== Segment start ==
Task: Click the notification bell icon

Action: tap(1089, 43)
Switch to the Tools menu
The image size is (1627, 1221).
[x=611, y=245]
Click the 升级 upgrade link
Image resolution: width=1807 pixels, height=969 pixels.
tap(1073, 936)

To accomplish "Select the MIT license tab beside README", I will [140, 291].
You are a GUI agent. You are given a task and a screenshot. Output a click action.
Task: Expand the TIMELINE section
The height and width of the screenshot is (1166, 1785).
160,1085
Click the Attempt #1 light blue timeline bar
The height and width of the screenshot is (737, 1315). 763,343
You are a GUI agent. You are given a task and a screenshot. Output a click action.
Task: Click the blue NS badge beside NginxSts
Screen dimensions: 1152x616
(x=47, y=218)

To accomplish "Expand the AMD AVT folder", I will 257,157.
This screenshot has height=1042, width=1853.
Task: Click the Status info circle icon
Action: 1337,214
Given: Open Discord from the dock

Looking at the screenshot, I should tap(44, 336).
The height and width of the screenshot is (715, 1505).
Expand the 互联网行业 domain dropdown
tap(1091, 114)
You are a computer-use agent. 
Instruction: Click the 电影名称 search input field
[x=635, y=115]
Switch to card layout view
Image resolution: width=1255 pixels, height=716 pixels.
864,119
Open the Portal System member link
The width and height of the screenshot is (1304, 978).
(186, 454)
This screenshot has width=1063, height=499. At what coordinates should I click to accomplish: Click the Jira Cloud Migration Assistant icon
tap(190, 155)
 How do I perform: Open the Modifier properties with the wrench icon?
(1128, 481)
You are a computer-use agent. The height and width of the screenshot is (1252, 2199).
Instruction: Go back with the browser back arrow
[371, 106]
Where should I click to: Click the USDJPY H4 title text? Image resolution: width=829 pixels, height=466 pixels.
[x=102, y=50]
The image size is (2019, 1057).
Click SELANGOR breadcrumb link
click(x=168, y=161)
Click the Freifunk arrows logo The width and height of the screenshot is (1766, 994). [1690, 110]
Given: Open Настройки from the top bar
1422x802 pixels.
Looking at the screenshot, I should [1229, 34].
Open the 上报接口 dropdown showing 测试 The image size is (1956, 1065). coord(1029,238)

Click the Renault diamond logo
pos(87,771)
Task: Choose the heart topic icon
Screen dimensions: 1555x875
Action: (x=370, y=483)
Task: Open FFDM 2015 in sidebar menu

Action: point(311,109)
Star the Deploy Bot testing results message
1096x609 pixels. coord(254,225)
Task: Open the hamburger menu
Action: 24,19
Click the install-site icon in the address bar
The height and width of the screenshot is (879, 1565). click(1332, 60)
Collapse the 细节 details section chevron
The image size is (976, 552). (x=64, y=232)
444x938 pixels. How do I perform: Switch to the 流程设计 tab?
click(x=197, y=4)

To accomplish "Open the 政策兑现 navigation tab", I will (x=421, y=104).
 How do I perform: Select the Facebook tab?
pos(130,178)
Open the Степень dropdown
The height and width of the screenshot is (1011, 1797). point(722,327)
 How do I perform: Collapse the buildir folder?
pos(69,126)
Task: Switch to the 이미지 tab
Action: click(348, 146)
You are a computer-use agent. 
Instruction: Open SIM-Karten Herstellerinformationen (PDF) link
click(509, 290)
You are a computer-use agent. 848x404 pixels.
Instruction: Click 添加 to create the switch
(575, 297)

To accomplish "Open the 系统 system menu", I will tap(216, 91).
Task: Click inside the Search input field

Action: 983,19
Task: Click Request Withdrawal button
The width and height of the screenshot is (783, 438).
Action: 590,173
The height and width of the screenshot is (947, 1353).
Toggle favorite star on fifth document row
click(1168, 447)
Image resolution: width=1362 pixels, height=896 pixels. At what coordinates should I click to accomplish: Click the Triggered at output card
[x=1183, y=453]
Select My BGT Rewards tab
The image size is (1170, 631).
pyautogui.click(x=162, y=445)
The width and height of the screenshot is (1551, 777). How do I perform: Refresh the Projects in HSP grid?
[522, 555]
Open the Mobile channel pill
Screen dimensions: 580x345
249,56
== Segment end ==
Write out again, exactly as they appear above, the lines from the one containing "The width and height of the screenshot is (1551, 777)." to the final line, and only those.

The width and height of the screenshot is (1551, 777). How do I perform: Refresh the Projects in HSP grid?
[522, 555]
Open the Mobile channel pill
Screen dimensions: 580x345
249,56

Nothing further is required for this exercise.